▶ Source material
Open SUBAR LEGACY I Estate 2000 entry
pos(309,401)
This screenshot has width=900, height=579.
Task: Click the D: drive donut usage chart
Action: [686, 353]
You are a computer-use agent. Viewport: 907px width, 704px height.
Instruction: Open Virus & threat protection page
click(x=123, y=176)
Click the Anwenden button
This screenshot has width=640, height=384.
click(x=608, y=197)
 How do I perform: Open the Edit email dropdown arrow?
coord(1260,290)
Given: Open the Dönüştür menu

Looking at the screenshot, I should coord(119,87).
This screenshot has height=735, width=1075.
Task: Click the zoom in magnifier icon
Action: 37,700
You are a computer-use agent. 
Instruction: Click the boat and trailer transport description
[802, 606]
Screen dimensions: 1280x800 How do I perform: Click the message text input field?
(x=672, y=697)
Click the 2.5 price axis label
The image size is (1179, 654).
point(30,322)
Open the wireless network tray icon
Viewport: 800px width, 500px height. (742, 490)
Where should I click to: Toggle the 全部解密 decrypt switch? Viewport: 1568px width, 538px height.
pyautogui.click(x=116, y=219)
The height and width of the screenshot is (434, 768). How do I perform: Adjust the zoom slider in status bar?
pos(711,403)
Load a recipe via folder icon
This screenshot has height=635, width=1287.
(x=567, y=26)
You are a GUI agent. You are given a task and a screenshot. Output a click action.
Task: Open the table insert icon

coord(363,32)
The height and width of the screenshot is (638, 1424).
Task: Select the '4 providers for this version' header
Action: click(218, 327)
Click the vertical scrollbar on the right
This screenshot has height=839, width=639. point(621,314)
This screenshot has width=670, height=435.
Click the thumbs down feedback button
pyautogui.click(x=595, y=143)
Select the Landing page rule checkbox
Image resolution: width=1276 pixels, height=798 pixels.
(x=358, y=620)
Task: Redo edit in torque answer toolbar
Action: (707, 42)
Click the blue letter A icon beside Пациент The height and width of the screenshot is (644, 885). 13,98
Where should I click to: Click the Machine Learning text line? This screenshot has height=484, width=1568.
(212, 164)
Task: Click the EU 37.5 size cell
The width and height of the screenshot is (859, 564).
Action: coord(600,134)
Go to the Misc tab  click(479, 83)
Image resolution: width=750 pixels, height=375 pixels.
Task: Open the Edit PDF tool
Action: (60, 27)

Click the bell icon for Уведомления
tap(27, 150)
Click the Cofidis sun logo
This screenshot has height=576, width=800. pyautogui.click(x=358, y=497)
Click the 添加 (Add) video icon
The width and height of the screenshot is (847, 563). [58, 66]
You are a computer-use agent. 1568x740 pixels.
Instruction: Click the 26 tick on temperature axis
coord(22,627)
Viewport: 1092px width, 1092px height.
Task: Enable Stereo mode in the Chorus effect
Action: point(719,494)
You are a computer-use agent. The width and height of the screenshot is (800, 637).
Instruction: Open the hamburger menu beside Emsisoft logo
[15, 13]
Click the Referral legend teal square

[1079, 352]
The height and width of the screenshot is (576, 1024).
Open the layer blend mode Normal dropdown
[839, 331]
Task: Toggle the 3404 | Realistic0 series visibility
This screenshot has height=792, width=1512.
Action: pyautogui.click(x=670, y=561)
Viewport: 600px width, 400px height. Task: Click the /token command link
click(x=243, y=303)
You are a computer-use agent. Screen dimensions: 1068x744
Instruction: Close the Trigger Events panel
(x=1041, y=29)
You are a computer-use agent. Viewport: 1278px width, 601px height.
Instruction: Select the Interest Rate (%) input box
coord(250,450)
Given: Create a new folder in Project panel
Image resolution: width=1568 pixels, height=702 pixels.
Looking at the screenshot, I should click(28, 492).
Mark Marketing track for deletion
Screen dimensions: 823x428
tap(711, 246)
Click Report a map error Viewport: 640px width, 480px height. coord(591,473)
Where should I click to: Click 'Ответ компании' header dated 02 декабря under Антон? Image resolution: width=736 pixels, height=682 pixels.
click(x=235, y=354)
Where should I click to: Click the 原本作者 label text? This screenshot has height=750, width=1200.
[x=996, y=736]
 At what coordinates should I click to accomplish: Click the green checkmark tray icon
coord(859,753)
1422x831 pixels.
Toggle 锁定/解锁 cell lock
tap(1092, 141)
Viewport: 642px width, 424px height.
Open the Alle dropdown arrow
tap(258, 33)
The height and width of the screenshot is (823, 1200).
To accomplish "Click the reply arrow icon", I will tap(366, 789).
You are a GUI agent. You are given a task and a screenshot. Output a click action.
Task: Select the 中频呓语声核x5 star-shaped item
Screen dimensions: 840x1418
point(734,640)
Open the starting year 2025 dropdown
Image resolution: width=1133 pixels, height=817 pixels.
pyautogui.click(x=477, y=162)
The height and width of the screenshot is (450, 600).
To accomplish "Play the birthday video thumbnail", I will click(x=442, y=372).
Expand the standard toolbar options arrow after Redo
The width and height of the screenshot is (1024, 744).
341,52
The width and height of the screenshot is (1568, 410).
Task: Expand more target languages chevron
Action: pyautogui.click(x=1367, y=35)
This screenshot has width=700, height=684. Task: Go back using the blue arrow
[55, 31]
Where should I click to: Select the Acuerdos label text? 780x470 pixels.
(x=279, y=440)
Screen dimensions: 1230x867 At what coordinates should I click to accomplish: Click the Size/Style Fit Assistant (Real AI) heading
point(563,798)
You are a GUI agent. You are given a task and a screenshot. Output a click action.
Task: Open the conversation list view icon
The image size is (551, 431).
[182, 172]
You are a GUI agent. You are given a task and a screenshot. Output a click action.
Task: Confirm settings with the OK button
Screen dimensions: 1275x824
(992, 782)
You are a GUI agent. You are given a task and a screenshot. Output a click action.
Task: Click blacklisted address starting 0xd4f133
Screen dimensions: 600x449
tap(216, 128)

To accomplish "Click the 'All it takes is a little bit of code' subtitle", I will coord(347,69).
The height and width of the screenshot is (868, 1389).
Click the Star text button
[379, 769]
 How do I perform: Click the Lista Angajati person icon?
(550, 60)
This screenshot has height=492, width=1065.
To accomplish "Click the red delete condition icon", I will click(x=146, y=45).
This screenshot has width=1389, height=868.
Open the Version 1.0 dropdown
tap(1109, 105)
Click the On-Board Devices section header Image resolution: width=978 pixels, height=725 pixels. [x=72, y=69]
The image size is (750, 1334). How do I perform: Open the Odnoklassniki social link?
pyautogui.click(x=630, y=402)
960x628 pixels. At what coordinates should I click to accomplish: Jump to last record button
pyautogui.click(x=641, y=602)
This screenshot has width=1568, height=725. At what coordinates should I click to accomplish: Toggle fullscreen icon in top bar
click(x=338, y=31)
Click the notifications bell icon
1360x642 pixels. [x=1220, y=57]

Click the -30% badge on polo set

▶ Problem statement
Return the entries above, every line intact.

▶ Expected answer
Open SUBAR LEGACY I Estate 2000 entry
pos(309,401)
This screenshot has width=900, height=579.
Task: Click the D: drive donut usage chart
Action: [686, 353]
You are a computer-use agent. Viewport: 907px width, 704px height.
Instruction: Open Virus & threat protection page
click(x=123, y=176)
Click the Anwenden button
This screenshot has width=640, height=384.
click(x=608, y=197)
 How do I perform: Open the Edit email dropdown arrow?
coord(1260,290)
Given: Open the Dönüştür menu

Looking at the screenshot, I should coord(119,87).
This screenshot has height=735, width=1075.
Task: Click the zoom in magnifier icon
Action: 37,700
You are a computer-use agent. 
Instruction: Click the boat and trailer transport description
[802, 606]
Screen dimensions: 1280x800 How do I perform: Click the message text input field?
(x=672, y=697)
Click the 2.5 price axis label
The image size is (1179, 654).
point(30,322)
Open the wireless network tray icon
Viewport: 800px width, 500px height. (742, 490)
Where should I click to: Toggle the 全部解密 decrypt switch? Viewport: 1568px width, 538px height.
pyautogui.click(x=116, y=219)
The height and width of the screenshot is (434, 768). How do I perform: Adjust the zoom slider in status bar?
pos(711,403)
Load a recipe via folder icon
This screenshot has height=635, width=1287.
(x=567, y=26)
You are a GUI agent. You are given a task and a screenshot. Output a click action.
Task: Open the table insert icon

coord(363,32)
The height and width of the screenshot is (638, 1424).
Task: Select the '4 providers for this version' header
Action: click(218, 327)
Click the vertical scrollbar on the right
This screenshot has height=839, width=639. point(621,314)
This screenshot has width=670, height=435.
Click the thumbs down feedback button
pyautogui.click(x=595, y=143)
Select the Landing page rule checkbox
Image resolution: width=1276 pixels, height=798 pixels.
(x=358, y=620)
Task: Redo edit in torque answer toolbar
Action: (707, 42)
Click the blue letter A icon beside Пациент The height and width of the screenshot is (644, 885). 13,98
Where should I click to: Click the Machine Learning text line? This screenshot has height=484, width=1568.
(212, 164)
Task: Click the EU 37.5 size cell
The width and height of the screenshot is (859, 564).
Action: coord(600,134)
Go to the Misc tab  click(479, 83)
Image resolution: width=750 pixels, height=375 pixels.
Task: Open the Edit PDF tool
Action: (60, 27)

Click the bell icon for Уведомления
tap(27, 150)
Click the Cofidis sun logo
This screenshot has height=576, width=800. pyautogui.click(x=358, y=497)
Click the 添加 (Add) video icon
The width and height of the screenshot is (847, 563). [58, 66]
You are a computer-use agent. 1568x740 pixels.
Instruction: Click the 26 tick on temperature axis
coord(22,627)
Viewport: 1092px width, 1092px height.
Task: Enable Stereo mode in the Chorus effect
Action: point(719,494)
You are a computer-use agent. The width and height of the screenshot is (800, 637).
Instruction: Open the hamburger menu beside Emsisoft logo
[15, 13]
Click the Referral legend teal square

[1079, 352]
The height and width of the screenshot is (576, 1024).
Open the layer blend mode Normal dropdown
[839, 331]
Task: Toggle the 3404 | Realistic0 series visibility
This screenshot has height=792, width=1512.
Action: pyautogui.click(x=670, y=561)
Viewport: 600px width, 400px height. Task: Click the /token command link
click(x=243, y=303)
You are a computer-use agent. Screen dimensions: 1068x744
Instruction: Close the Trigger Events panel
(x=1041, y=29)
You are a computer-use agent. Viewport: 1278px width, 601px height.
Instruction: Select the Interest Rate (%) input box
coord(250,450)
Given: Create a new folder in Project panel
Image resolution: width=1568 pixels, height=702 pixels.
Looking at the screenshot, I should click(28, 492).
Mark Marketing track for deletion
Screen dimensions: 823x428
tap(711, 246)
Click Report a map error Viewport: 640px width, 480px height. coord(591,473)
Where should I click to: Click 'Ответ компании' header dated 02 декабря under Антон? Image resolution: width=736 pixels, height=682 pixels.
click(x=235, y=354)
Where should I click to: Click the 原本作者 label text? This screenshot has height=750, width=1200.
[x=996, y=736]
 At what coordinates should I click to accomplish: Click the green checkmark tray icon
coord(859,753)
1422x831 pixels.
Toggle 锁定/解锁 cell lock
tap(1092, 141)
Viewport: 642px width, 424px height.
Open the Alle dropdown arrow
tap(258, 33)
The height and width of the screenshot is (823, 1200).
To accomplish "Click the reply arrow icon", I will tap(366, 789).
You are a GUI agent. You are given a task and a screenshot. Output a click action.
Task: Select the 中频呓语声核x5 star-shaped item
Screen dimensions: 840x1418
point(734,640)
Open the starting year 2025 dropdown
Image resolution: width=1133 pixels, height=817 pixels.
pyautogui.click(x=477, y=162)
The height and width of the screenshot is (450, 600).
To accomplish "Play the birthday video thumbnail", I will click(x=442, y=372).
Expand the standard toolbar options arrow after Redo
The width and height of the screenshot is (1024, 744).
341,52
The width and height of the screenshot is (1568, 410).
Task: Expand more target languages chevron
Action: pyautogui.click(x=1367, y=35)
This screenshot has width=700, height=684. Task: Go back using the blue arrow
[55, 31]
Where should I click to: Select the Acuerdos label text? 780x470 pixels.
(x=279, y=440)
Screen dimensions: 1230x867 At what coordinates should I click to accomplish: Click the Size/Style Fit Assistant (Real AI) heading
point(563,798)
You are a GUI agent. You are given a task and a screenshot. Output a click action.
Task: Open the conversation list view icon
The image size is (551, 431).
[182, 172]
You are a GUI agent. You are given a task and a screenshot. Output a click action.
Task: Confirm settings with the OK button
Screen dimensions: 1275x824
(992, 782)
You are a GUI agent. You are given a task and a screenshot. Output a click action.
Task: Click blacklisted address starting 0xd4f133
Screen dimensions: 600x449
tap(216, 128)

To accomplish "Click the 'All it takes is a little bit of code' subtitle", I will coord(347,69).
The height and width of the screenshot is (868, 1389).
Click the Star text button
[379, 769]
 How do I perform: Click the Lista Angajati person icon?
(550, 60)
This screenshot has height=492, width=1065.
To accomplish "Click the red delete condition icon", I will click(x=146, y=45).
This screenshot has width=1389, height=868.
Open the Version 1.0 dropdown
tap(1109, 105)
Click the On-Board Devices section header Image resolution: width=978 pixels, height=725 pixels. [x=72, y=69]
The image size is (750, 1334). How do I perform: Open the Odnoklassniki social link?
pyautogui.click(x=630, y=402)
960x628 pixels. At what coordinates should I click to accomplish: Jump to last record button
pyautogui.click(x=641, y=602)
This screenshot has width=1568, height=725. At what coordinates should I click to accomplish: Toggle fullscreen icon in top bar
click(x=338, y=31)
Click the notifications bell icon
1360x642 pixels. [x=1220, y=57]

Click the -30% badge on polo set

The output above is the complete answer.